==== PASSAGE TO READ

First UK mitochondrial replacements: what scientists want to know

Eight years after the United Kingdom became the first country to regulate the reproductive technique known as mitochondrial replacement, news has emerged that children have been born using the procedure.

The Human Fertilisation and Embryology Authority (HFEA), the UK fertility regulator, confirmed that “less than five” UK children had been born using the procedure as of April 2023, in response to a freedom of information request by The Guardian newspaper. The HFEA provided no further information about the procedure or the children.

“It’s exciting news, but at the same time it doesn’t tell us anything about whether the method has actually worked,” says Dagan Wells, a reproductive geneticist at the University of Oxford, UK. “There are open questions, and we need to get answers as soon as possible.”

Mitochondrial replacement therapy (MRT) is intended to prevent the inheritance of serious health conditions caused by mutations to mitochondria, cells’ energy producing organelles, often affecting the heart, brain and muscles, and was legalized in the United Kingdom 2015.

========
==== STORED DATA

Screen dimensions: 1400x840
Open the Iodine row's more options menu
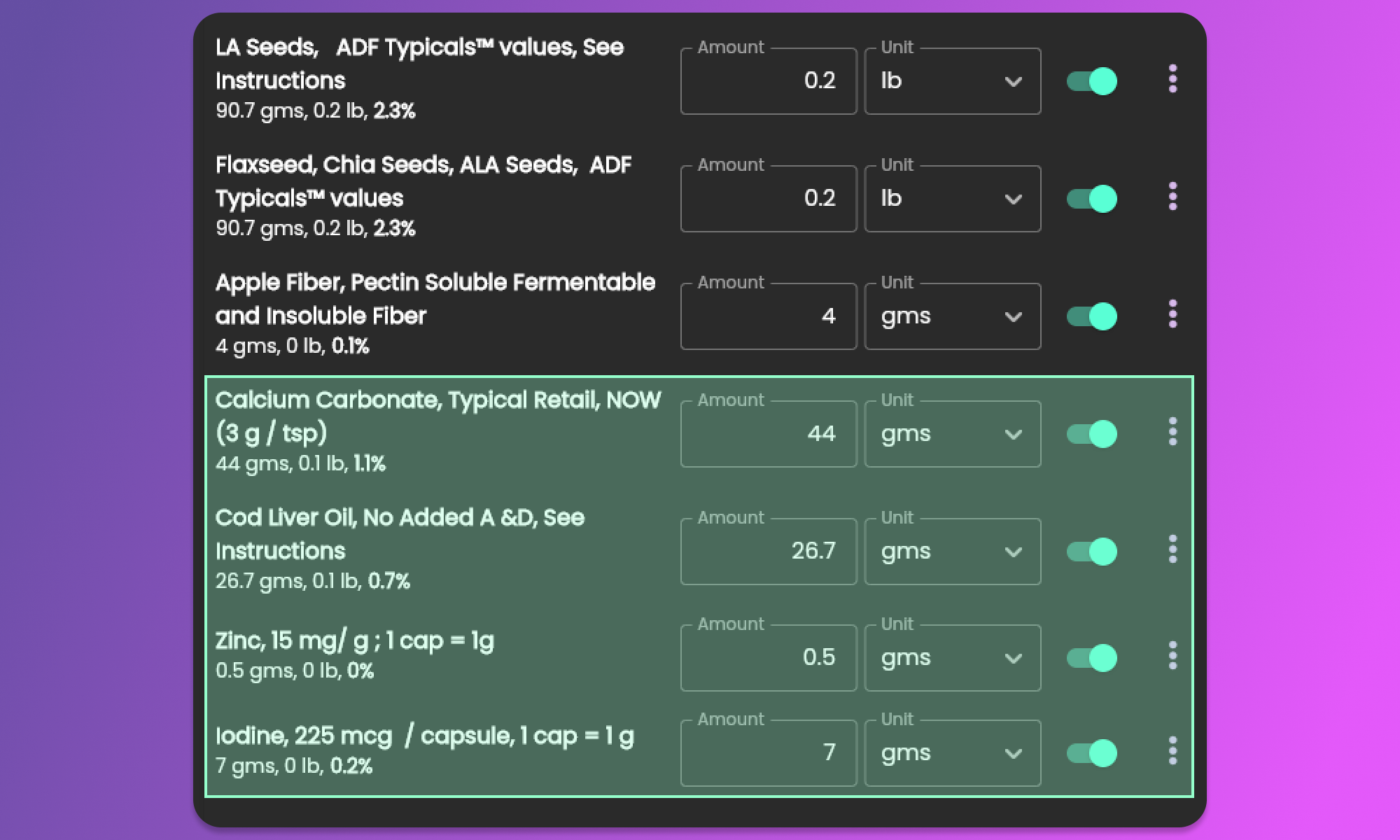coord(1172,751)
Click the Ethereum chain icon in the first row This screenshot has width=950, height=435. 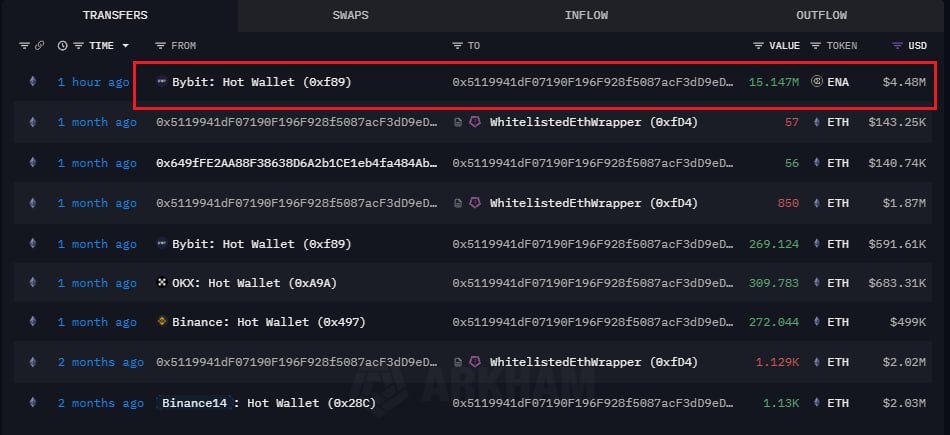pos(32,82)
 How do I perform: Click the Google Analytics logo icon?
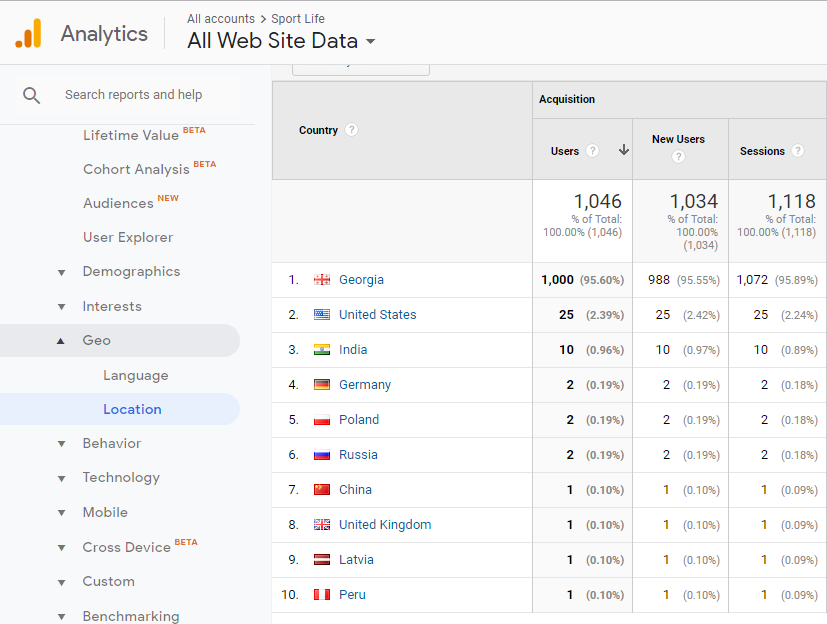tap(28, 34)
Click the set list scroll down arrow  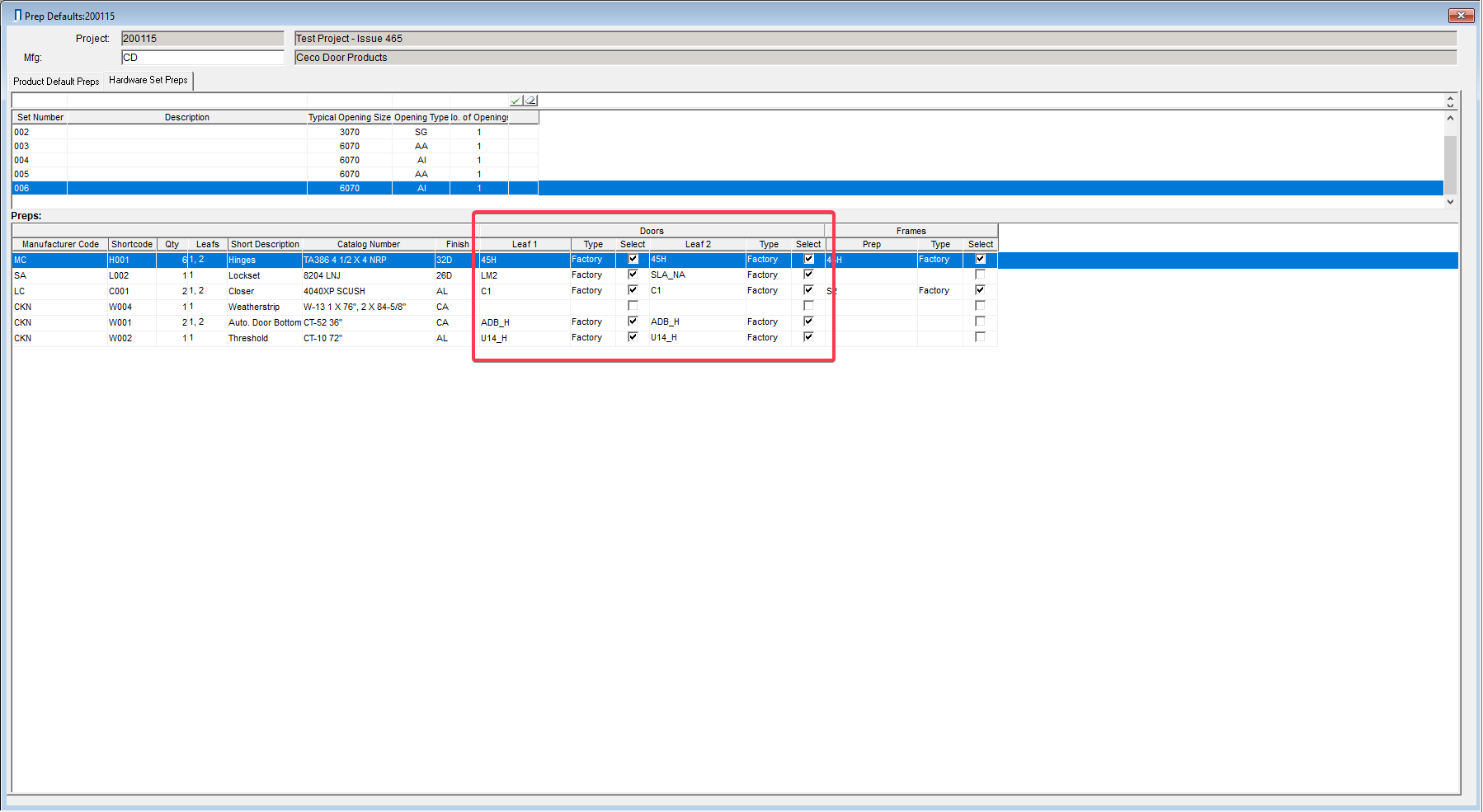pyautogui.click(x=1450, y=202)
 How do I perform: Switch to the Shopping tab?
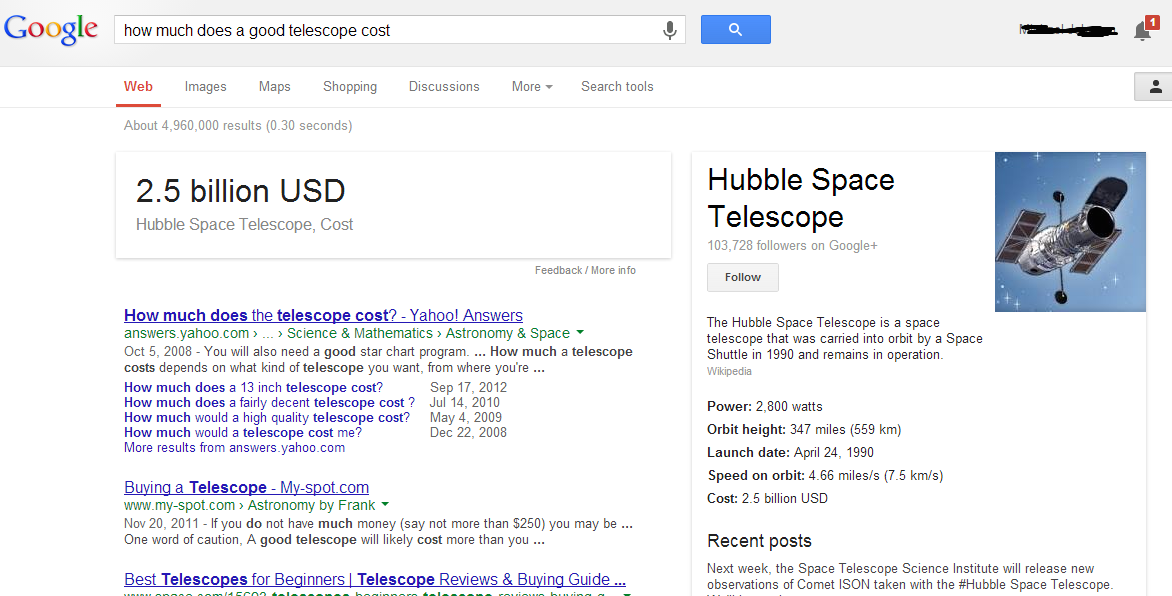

========

EXERCISE TASKS —
• a. Rewrite the paragraph of the mitochondrial replacement article that begins "The Human Fertilisation and Embryology Authority" as a short list, keeping its main facts.
• b. Rewrite the part of the mitochondrial replacement article starting with "First UK mitochondrial" and going on through "using the procedure.", putting "treatment" in place of "procedure" throughout.
• c. Say whether each statement agrees with the mitochondrial replacement article, answering yes or no and quoting the deciding words.
(i) The HFEA confirmed that fewer than five UK children had been born using the procedure as of April 2023.
(ii) The HFEA released details about the children born using the procedure.
(iii) Dagan Wells works at the University of Oxford.
The lines after the mitochondrial replacement article are separate material.

ANSWER SET —
• a.
- The HFEA is the UK fertility regulator.
- Responding to a freedom of information request by The Guardian, it confirmed that fewer than five UK children had been born using the procedure as of April 2023.
- It gave no further information about the procedure or the children.

• b.
First UK mitochondrial replacements: what scientists want to know

Eight years after the United Kingdom became the first country to regulate the reproductive technique known as mitochondrial replacement, news has emerged that children have been born using the treatment.

• c.
(i) Yes: "confirmed that “less than five” UK children had been born using the procedure as of April 2023"
(ii) No: "The HFEA provided no further information about the procedure or the children."
(iii) Yes: "a reproductive geneticist at the University of Oxford, UK"